== The input
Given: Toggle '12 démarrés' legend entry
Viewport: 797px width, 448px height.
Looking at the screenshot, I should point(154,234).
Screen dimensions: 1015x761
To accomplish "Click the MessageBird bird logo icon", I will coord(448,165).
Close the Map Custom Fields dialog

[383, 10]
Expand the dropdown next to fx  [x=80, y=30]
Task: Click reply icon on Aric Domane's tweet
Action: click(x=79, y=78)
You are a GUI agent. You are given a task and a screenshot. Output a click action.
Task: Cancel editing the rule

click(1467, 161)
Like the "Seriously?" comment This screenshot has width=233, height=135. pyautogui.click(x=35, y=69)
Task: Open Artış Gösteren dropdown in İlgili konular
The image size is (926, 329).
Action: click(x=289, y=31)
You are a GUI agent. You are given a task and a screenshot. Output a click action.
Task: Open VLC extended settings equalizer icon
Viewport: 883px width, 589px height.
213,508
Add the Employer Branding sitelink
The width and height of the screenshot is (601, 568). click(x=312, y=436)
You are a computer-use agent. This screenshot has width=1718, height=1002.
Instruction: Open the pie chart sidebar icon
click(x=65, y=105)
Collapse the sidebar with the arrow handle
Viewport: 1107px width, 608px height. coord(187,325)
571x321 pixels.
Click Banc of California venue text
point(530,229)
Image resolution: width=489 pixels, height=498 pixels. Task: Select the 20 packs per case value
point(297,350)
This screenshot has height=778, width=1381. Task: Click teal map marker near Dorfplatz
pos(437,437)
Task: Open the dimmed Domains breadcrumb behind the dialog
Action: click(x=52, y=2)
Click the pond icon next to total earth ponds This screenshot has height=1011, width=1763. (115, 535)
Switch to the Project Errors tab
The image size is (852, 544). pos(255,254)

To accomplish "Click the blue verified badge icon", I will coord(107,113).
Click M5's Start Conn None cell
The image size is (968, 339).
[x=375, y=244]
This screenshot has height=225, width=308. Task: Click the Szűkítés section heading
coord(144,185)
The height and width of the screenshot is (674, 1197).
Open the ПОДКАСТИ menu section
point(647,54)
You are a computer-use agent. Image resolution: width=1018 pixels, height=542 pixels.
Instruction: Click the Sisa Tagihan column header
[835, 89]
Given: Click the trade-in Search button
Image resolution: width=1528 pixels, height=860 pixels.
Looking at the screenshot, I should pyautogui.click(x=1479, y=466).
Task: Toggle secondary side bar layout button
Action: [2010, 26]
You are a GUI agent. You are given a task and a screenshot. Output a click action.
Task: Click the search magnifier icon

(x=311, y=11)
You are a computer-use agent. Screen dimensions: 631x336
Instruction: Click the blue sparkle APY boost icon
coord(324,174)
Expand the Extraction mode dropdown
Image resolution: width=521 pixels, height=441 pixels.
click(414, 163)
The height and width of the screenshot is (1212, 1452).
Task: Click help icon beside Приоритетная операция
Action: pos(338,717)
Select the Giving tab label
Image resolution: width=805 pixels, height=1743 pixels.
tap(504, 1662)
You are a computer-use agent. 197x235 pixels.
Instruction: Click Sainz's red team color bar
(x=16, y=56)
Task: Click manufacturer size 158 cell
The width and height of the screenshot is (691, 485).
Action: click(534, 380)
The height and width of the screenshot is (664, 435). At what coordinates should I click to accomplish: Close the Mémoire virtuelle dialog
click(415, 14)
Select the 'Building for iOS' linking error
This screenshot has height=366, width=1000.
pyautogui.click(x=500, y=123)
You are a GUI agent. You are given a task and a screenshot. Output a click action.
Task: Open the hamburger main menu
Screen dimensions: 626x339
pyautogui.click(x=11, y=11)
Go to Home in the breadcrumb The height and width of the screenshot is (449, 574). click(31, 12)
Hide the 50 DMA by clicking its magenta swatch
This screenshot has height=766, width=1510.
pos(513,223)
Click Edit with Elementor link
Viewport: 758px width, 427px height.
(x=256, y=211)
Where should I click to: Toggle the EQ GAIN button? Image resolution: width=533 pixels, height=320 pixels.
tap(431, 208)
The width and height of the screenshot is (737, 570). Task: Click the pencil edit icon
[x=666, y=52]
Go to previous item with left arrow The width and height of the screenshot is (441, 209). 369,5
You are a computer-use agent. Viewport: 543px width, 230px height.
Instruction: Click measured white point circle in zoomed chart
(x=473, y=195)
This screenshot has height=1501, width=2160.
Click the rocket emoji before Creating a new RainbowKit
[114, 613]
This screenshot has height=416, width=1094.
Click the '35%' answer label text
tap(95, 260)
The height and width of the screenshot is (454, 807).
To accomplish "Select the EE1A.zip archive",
====
Reproduce all of the data above, swapping every "Instruction" for "Command" and leaving everything else the same.

# Written answer
Given: Toggle '12 démarrés' legend entry
Viewport: 797px width, 448px height.
Looking at the screenshot, I should point(154,234).
Screen dimensions: 1015x761
To accomplish "Click the MessageBird bird logo icon", I will coord(448,165).
Close the Map Custom Fields dialog

[383, 10]
Expand the dropdown next to fx  [x=80, y=30]
Task: Click reply icon on Aric Domane's tweet
Action: click(x=79, y=78)
You are a GUI agent. You are given a task and a screenshot. Output a click action.
Task: Cancel editing the rule

click(1467, 161)
Like the "Seriously?" comment This screenshot has width=233, height=135. pyautogui.click(x=35, y=69)
Task: Open Artış Gösteren dropdown in İlgili konular
The image size is (926, 329).
Action: click(x=289, y=31)
You are a GUI agent. You are given a task and a screenshot. Output a click action.
Task: Open VLC extended settings equalizer icon
Viewport: 883px width, 589px height.
213,508
Add the Employer Branding sitelink
The width and height of the screenshot is (601, 568). click(x=312, y=436)
You are a computer-use agent. This screenshot has width=1718, height=1002.
Command: Open the pie chart sidebar icon
click(x=65, y=105)
Collapse the sidebar with the arrow handle
Viewport: 1107px width, 608px height. coord(187,325)
571x321 pixels.
Click Banc of California venue text
point(530,229)
Image resolution: width=489 pixels, height=498 pixels. Task: Select the 20 packs per case value
point(297,350)
This screenshot has height=778, width=1381. Task: Click teal map marker near Dorfplatz
pos(437,437)
Task: Open the dimmed Domains breadcrumb behind the dialog
Action: click(x=52, y=2)
Click the pond icon next to total earth ponds This screenshot has height=1011, width=1763. (115, 535)
Switch to the Project Errors tab
The image size is (852, 544). pos(255,254)

To accomplish "Click the blue verified badge icon", I will coord(107,113).
Click M5's Start Conn None cell
The image size is (968, 339).
[x=375, y=244]
This screenshot has height=225, width=308. Task: Click the Szűkítés section heading
coord(144,185)
The height and width of the screenshot is (674, 1197).
Open the ПОДКАСТИ menu section
point(647,54)
You are a computer-use agent. Image resolution: width=1018 pixels, height=542 pixels.
Command: Click the Sisa Tagihan column header
[835, 89]
Given: Click the trade-in Search button
Image resolution: width=1528 pixels, height=860 pixels.
Looking at the screenshot, I should pyautogui.click(x=1479, y=466).
Task: Toggle secondary side bar layout button
Action: [2010, 26]
You are a GUI agent. You are given a task and a screenshot. Output a click action.
Task: Click the search magnifier icon

(x=311, y=11)
You are a computer-use agent. Screen dimensions: 631x336
Command: Click the blue sparkle APY boost icon
coord(324,174)
Expand the Extraction mode dropdown
Image resolution: width=521 pixels, height=441 pixels.
click(414, 163)
The height and width of the screenshot is (1212, 1452).
Task: Click help icon beside Приоритетная операция
Action: pos(338,717)
Select the Giving tab label
Image resolution: width=805 pixels, height=1743 pixels.
tap(504, 1662)
You are a computer-use agent. 197x235 pixels.
Command: Click Sainz's red team color bar
(x=16, y=56)
Task: Click manufacturer size 158 cell
The width and height of the screenshot is (691, 485).
Action: click(534, 380)
The height and width of the screenshot is (664, 435). At what coordinates should I click to accomplish: Close the Mémoire virtuelle dialog
click(415, 14)
Select the 'Building for iOS' linking error
This screenshot has height=366, width=1000.
pyautogui.click(x=500, y=123)
You are a GUI agent. You are given a task and a screenshot. Output a click action.
Task: Open the hamburger main menu
Screen dimensions: 626x339
pyautogui.click(x=11, y=11)
Go to Home in the breadcrumb The height and width of the screenshot is (449, 574). click(31, 12)
Hide the 50 DMA by clicking its magenta swatch
This screenshot has height=766, width=1510.
pos(513,223)
Click Edit with Elementor link
Viewport: 758px width, 427px height.
(x=256, y=211)
Where should I click to: Toggle the EQ GAIN button? Image resolution: width=533 pixels, height=320 pixels.
tap(431, 208)
The width and height of the screenshot is (737, 570). Task: Click the pencil edit icon
[x=666, y=52]
Go to previous item with left arrow The width and height of the screenshot is (441, 209). 369,5
You are a computer-use agent. Viewport: 543px width, 230px height.
Command: Click measured white point circle in zoomed chart
(x=473, y=195)
This screenshot has height=1501, width=2160.
Click the rocket emoji before Creating a new RainbowKit
[114, 613]
This screenshot has height=416, width=1094.
Click the '35%' answer label text
tap(95, 260)
The height and width of the screenshot is (454, 807).
To accomplish "Select the EE1A.zip archive",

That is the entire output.